- Born: 1981 (age 44–45) Kunming, Yunnan, China
- Other names: 大脸撑在小胸上 汀见
- Education: Chinese Academy of Sciences (Ph. D) Yunnan University (Bachelor)
- Occupations: Science writer, science communicator, YouTuber, and former atmospheric researcher
- Spouse: Wang Zhi'an ​(divorced)​

YouTube information
- Channel: 汀见;
- Subscribers: 182K
- Views: 11,814,884

= Li Ting (science writer) =

Chinese science writer and environmental activist (born 1981)

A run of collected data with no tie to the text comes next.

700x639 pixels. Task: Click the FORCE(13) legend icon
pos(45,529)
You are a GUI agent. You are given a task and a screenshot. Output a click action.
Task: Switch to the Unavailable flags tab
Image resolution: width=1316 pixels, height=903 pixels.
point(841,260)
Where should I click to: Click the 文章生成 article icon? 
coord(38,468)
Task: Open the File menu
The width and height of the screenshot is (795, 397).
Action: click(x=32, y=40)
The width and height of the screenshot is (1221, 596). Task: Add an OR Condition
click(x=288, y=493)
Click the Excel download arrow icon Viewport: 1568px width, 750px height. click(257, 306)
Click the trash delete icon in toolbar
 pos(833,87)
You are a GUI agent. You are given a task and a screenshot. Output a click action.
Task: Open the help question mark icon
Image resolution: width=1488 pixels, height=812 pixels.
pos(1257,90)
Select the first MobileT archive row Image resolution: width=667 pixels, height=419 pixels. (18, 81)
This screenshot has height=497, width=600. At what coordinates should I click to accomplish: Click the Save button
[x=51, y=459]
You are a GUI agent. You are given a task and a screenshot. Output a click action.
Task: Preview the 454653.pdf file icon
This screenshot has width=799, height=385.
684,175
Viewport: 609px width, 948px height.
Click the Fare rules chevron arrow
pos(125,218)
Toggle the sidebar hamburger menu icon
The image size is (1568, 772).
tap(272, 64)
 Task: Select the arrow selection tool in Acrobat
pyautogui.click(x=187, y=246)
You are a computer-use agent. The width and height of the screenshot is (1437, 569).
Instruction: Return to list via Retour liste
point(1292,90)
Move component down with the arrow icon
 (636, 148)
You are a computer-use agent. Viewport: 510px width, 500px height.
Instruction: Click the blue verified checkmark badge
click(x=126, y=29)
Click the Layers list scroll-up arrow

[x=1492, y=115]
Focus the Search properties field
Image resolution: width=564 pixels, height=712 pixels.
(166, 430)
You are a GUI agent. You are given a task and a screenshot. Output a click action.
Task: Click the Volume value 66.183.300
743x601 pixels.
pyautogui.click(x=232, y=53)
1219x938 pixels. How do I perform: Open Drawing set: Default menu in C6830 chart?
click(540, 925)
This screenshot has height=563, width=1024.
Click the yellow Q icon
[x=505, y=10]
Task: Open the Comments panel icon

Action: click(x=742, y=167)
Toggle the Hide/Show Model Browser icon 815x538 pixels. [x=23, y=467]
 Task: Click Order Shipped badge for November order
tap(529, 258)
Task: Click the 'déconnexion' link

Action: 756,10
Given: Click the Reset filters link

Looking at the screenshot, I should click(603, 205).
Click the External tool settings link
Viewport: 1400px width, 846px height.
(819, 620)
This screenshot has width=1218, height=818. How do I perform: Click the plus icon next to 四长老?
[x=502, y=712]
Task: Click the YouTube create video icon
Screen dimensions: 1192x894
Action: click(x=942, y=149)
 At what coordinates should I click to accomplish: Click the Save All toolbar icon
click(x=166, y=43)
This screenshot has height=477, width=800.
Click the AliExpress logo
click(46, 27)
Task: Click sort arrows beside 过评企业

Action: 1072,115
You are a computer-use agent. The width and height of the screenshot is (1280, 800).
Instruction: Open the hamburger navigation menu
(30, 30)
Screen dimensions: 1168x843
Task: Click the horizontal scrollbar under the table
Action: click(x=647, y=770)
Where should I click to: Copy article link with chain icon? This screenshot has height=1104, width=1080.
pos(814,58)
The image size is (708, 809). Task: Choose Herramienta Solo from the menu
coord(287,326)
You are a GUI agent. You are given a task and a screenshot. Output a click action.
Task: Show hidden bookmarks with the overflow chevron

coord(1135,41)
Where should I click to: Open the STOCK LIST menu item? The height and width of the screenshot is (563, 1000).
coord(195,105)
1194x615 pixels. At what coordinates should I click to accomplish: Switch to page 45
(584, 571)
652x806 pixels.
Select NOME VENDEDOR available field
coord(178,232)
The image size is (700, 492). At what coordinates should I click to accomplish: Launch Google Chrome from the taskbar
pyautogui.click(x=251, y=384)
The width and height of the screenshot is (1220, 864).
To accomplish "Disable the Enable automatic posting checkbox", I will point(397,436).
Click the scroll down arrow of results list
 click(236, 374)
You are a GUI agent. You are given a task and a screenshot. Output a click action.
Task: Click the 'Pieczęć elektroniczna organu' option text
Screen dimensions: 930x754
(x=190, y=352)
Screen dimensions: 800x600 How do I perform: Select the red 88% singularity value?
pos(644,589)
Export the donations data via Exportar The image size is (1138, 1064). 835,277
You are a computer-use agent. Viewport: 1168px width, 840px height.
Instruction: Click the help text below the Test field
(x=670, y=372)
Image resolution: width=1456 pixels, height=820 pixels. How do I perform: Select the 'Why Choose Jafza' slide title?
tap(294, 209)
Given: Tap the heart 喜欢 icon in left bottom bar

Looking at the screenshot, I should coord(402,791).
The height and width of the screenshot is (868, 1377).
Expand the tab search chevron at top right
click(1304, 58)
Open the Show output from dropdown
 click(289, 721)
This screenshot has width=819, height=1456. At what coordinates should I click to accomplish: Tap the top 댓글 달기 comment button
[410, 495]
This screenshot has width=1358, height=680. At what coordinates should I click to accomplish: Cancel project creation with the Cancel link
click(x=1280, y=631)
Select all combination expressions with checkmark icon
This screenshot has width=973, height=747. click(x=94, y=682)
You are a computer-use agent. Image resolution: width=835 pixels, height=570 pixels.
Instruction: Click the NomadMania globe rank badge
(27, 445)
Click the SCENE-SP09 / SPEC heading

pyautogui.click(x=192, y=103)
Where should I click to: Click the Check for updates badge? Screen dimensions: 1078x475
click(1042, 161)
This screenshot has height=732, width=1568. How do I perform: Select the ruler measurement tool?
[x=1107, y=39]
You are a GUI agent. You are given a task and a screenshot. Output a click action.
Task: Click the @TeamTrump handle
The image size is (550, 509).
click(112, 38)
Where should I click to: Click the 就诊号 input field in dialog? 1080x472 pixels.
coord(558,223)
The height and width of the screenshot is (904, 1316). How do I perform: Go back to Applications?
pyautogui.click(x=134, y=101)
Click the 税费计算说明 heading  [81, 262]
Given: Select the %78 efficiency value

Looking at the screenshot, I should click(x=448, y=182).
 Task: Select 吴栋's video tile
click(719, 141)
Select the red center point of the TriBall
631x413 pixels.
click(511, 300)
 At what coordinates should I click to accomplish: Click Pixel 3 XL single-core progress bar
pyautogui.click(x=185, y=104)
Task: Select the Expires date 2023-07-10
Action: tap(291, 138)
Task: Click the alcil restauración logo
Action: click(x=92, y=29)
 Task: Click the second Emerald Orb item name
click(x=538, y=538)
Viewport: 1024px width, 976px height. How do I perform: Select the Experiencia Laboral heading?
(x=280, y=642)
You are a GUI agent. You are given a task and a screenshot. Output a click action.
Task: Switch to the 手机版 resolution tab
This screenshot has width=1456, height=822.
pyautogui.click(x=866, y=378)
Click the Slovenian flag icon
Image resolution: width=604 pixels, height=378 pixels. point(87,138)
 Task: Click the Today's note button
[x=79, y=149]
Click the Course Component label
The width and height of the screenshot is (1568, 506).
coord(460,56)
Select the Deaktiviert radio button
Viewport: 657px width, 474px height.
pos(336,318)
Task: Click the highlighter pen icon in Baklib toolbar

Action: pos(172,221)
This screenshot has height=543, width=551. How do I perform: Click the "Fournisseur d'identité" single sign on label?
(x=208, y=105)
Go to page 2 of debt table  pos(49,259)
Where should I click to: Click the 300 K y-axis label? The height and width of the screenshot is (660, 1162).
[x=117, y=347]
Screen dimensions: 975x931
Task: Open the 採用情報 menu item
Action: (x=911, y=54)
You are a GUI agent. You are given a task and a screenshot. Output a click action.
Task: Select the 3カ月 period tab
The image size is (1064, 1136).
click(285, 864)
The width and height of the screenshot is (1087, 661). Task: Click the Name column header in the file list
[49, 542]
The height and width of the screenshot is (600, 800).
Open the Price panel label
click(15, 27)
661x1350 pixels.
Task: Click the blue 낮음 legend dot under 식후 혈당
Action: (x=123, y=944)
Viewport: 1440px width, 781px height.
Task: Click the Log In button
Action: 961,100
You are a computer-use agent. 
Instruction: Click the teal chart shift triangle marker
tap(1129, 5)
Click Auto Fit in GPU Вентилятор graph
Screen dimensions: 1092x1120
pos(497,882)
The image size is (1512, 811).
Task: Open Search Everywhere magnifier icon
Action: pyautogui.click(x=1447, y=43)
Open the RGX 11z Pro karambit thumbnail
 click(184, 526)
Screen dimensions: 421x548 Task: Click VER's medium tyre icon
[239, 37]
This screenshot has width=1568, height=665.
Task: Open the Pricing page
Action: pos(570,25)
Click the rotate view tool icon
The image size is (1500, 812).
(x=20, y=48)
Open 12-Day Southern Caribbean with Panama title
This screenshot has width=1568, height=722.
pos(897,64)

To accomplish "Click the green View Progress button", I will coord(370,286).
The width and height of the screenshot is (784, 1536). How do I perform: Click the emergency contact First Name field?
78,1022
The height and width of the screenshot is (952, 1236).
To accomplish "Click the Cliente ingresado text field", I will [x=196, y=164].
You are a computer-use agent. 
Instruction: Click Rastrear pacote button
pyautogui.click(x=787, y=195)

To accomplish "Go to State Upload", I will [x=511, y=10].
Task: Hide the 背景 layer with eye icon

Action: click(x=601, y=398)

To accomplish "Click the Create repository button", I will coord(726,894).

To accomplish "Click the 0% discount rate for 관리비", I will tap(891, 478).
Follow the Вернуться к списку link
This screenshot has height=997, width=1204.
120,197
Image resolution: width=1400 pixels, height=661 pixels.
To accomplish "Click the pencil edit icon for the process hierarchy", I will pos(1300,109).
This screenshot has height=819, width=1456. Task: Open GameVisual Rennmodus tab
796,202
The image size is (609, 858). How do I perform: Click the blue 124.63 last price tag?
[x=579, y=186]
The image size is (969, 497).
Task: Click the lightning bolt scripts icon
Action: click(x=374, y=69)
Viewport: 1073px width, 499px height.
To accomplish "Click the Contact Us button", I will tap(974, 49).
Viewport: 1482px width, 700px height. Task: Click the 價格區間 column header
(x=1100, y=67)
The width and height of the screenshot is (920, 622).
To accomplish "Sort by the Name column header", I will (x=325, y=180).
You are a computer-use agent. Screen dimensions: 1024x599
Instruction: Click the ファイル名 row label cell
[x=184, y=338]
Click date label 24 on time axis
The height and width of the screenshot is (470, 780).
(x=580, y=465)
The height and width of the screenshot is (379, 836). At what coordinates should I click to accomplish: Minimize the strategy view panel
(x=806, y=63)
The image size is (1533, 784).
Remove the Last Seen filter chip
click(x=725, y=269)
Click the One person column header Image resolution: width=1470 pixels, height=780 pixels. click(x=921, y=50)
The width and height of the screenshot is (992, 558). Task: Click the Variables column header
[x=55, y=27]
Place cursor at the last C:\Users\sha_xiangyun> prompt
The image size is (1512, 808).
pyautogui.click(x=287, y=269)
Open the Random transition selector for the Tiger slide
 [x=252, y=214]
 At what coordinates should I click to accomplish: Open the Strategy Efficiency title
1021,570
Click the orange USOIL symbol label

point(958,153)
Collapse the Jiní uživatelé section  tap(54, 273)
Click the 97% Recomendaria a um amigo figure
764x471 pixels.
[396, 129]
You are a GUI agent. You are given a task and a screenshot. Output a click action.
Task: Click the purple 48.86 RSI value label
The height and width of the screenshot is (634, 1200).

Li Ting (born 1981) is a Chinese science writer, science communicator, YouTuber, and former atmospheric researcher She previously worked as a postdoctoral researcher at the Institute of Atmospheric Physics, Chinese Academy of Sciences, and was a member of the China Popular Science Writers Association (中国科普作家协会) and the China Meteorological Popular Science Committee. She currently resides in Tokyo, Japan.

== Career ==

Li earned a Ph.D. in meteorology and completed postdoctoral research at the Chinese Academy of Sciences. Under the pen name “大脸撑在小胸上” (“Big Face on Small Chest”), she published more than 100 popular science articles on atmospheric physics, meteorology, air pollution, global warming, El Niño, solar terms, tornadoes, cloud classification, weather forecasting, and other topics. Her articles appeared on platforms including Weibo, WeChat, Zhihu, People's Daily Online, Phoenix New Media, Guangming Online, Guancha, and Scientific American China. She also contributed to the national science outreach programme ‘‘Science China’’ (科普中国), participated in science programmes and interviews on Chinese radio and television, and delivered public lectures at institutions and organizations including Tsinghua University and Friends of Nature.

== Activities ==
Li was active on Sina Weibo under the pen name “大脸撑在小胸上”, where she accumulated more than 8.3 million followers. She later launched the YouTube channel Tingjian (汀见), which has over 181,000 subscribers.

In early 2017, Li drew public attention to unusually high sulfur dioxide (SO₂) concentrations in Linfen, Shanxi. She published a series of articles discussing the health hazards of sulfur dioxide, one of the principal pollutants responsible for the Great Smog of London, and reported the issue to local authorities. The articles attracted widespread public attention and contributed to an investigation by China's Ministry of Environmental Protection, which summoned Linfen municipal officials and resulted in a public apology from the city's mayor.

== Personal life ==
Li married former China Central Television journalist Wang Zhi'an in 2015. They have one child. The family later relocated to Japan, where they settled. Li and Wang divorced in 2021.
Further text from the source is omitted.